Потом, усевшись кружком, начали обсуждать шансы нового изобретения и возможные его перспективы. Танеев, как помню, был скептически настроен и выразил мнение, что это изобретение для искусства не имеет никакого значения и что надо ждать усовершенствований. Чайковский, напротив, был настроен скорее радостно и оптимистически – выражал надежду, что этот фонограф может быть хорошим подспорьем при изучении музыки. В общем, все сходились на том, что это – занятная игрушка, но не более. Мне кажется, что тут был в известной степени повинен авторитет Толстого. В разговоре Танеев упомянул, что Лев Николаевич ему говорил о своих впечатлениях от фонографа именно в таких выражениях, что это «забавная игрушка для богатых детей». Это авторитетное мнение, очевидно, и обусловило общее впечатление.

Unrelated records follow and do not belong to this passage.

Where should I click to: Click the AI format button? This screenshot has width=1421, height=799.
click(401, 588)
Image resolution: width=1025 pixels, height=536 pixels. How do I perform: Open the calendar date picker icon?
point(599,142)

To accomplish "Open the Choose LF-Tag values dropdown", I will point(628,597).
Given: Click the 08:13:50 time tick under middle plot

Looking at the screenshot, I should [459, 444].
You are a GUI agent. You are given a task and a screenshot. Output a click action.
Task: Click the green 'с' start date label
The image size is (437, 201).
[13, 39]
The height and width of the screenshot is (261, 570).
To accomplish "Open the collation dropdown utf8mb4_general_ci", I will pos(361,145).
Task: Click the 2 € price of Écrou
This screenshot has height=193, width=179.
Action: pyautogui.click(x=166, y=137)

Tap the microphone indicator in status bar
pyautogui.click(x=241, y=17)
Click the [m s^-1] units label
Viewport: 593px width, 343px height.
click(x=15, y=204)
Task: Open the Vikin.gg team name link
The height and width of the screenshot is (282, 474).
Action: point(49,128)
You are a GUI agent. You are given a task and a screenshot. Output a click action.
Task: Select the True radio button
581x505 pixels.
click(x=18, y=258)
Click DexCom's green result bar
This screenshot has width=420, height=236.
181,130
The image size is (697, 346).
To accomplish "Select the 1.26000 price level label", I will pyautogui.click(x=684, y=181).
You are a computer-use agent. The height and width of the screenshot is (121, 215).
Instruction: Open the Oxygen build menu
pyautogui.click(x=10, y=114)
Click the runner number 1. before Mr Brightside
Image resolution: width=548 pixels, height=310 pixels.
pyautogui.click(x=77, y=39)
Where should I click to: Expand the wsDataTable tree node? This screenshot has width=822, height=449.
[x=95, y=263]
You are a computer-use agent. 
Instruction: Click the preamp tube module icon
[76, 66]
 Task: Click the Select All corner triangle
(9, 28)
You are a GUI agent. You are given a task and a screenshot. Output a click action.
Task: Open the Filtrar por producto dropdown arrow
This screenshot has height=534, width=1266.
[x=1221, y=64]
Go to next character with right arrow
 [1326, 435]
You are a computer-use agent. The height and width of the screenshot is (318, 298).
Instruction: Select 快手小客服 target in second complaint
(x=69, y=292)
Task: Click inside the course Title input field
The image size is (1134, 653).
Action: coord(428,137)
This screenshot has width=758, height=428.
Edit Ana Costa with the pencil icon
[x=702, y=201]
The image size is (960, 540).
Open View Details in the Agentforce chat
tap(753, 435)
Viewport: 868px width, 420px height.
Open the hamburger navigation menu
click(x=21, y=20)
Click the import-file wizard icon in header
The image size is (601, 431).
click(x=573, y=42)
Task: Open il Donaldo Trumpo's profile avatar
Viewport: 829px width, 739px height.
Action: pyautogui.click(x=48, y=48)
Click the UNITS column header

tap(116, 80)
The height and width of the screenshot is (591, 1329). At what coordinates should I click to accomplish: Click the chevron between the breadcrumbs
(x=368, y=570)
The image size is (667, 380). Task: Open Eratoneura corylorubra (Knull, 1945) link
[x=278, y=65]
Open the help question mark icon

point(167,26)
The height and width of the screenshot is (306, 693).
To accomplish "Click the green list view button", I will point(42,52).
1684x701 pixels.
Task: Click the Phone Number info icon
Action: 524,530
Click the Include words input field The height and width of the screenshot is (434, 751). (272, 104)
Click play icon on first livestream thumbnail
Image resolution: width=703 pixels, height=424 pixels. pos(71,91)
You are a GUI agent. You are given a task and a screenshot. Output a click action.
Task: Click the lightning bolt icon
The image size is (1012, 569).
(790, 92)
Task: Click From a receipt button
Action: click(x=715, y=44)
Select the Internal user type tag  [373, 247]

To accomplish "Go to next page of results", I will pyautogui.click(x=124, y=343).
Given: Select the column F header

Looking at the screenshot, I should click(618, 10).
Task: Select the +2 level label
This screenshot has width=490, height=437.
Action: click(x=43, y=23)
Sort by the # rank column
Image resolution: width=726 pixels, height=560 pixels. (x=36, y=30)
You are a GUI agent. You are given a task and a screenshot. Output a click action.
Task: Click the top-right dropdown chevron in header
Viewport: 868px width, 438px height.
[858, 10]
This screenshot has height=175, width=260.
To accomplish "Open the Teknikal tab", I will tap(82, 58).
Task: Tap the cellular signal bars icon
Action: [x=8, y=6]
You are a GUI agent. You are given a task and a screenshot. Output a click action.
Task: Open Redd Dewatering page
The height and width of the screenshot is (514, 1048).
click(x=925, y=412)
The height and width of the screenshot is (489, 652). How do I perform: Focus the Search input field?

Интересно, что никто и подумать в то время не мог, какое распространение эта «игрушка» получит в музыкальном мире.
Потом хозяин предложил сделать запись голосов присутствующих. Чайковский замахал руками: «Нет! Чтобы еще мой голос увековечивать – этого еще не хватало!» Танеев, из интереса, любопытства и так как он вообще любил всякие шутки, – согласился. И когда после этого пустили валик, наговоренный С. И., и он сам слушал «свой собственный голос», он начал дико хохотать.
– Неужели в самом деле у меня такой противный голос! Кончится тем, что я наложу на себя обет молчания. Такая гадость!
– Это может быть полезно для актеров, – сказал Мод. Чайковский, – они могут таким образом контролировать свои недостатки.
– Но я-то не актер, – возразил Танеев. – Непременно, Юлий Иванович, уничтожьте этот валик, чтобы даже самые отдаленные потомки не слышали моего противного голоса.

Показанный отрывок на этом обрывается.